Downtown Beijing has been awash with black-clad security troops sporting reflector sun-glasses, automatic guns and hulking black hum-vees and anti-riot vehicles, guarding the city for the 60th anniversary celebrations of the founding of the People’s Republic of China. Correspondent Chris Buckley says many of them look quite pleased with their expensive bling, even if their leather loafers can look a tad prissy and the
What’s the inspiration for this all-black chic? Some will blame the Bat Man film franchise. There are also plenty of menacing new buildings around Beijing that look like they were pinched straight from Gotham. The Reuters bureau is housed in one.
But the real inspiration may be “Black Cat Police Sergeant” (Hei mao jingzhang), a clunky but enduring Chinese cartoon series about a cat-cop who, when he is not vanquishing evil-doing animals, stands around looking very cool — if you’re a six-year old.

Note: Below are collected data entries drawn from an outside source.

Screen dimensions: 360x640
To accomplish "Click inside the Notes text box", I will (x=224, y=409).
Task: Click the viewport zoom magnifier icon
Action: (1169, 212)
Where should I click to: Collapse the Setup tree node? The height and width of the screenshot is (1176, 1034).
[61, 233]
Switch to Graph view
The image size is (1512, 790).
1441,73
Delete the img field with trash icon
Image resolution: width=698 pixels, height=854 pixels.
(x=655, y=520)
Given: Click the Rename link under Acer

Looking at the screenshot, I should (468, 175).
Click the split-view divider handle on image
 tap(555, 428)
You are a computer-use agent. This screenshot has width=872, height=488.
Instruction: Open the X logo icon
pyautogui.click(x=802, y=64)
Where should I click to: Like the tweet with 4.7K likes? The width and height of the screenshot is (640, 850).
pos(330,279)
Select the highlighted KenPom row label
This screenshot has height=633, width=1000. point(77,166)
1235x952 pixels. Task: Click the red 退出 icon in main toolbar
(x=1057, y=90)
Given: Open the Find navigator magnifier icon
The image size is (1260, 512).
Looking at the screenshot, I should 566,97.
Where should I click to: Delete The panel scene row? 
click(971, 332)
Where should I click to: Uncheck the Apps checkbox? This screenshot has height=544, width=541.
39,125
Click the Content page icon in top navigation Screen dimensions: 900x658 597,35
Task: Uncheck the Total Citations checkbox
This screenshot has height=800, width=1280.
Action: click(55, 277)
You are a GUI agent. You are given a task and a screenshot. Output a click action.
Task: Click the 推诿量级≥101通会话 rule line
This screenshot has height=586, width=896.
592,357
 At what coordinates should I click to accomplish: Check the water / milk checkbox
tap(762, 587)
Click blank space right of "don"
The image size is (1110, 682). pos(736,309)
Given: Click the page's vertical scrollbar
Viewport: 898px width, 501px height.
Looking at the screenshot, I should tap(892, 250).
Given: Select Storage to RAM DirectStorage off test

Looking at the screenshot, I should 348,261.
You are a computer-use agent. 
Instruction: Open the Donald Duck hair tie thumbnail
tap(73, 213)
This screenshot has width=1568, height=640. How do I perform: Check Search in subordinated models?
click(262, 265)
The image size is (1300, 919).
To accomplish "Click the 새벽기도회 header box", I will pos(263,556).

No Chinese childhood is complete without a dose of this cartoon, and locals can see Black Cat’s influence in the latest police fashions.
There is also the more recent Japanese import, Ultraman. a team of sleak, leaping superheroes who have entertained Chinese kids for many years, and apparently also inspired the couturiers at the Ministry of Public Security.
8:30 a.m. Police and journalists were up in the wee hours of Thursday, getting ready for China’s National Day parade. “That led to some friendly, pre-dawn comraderie with the hearty policemen manning the barricades at 5:30 am, while we all waited for some floats to roll by — the only glimpse either they or we will catch of this perfectly orchestrated parade,” correspondent Lucy Hornby reports.
There may be about 200,000 marchers, but the spectators are all being kept several city blocks away from the main parade route.
Even one cop, a stocky, cheerful 48-year-old with a strong Beijing accent, thought that was a bit excessive.
“Nowadays they have everything under tight control. They can’t let a lot of people near it, there would be too much potential for trouble. But when I was little we used to run right up and stand on the sidewalks as the parades went by. That was fun. Now everything’s much more strict.”
The People’s Republic of China will mark the 60th anniversary of its founding on Thursday with a military parade showcasing its growing political and economic clout.
Reuters correspondents, photographers and television crew will be blogging live the anniversary, tracking key events in Beijing’s Tiananmen Square and elewhere in the country, through the day.
Ahead of the celebrations, correspondent Emma Graham-Harrison takes a look at China at 60 and Benjamin Kang Lim and Lucy Hornby report on the country’s plans to cut back its army and boost the air force and navy, a strategic move that could stoke regional tensions.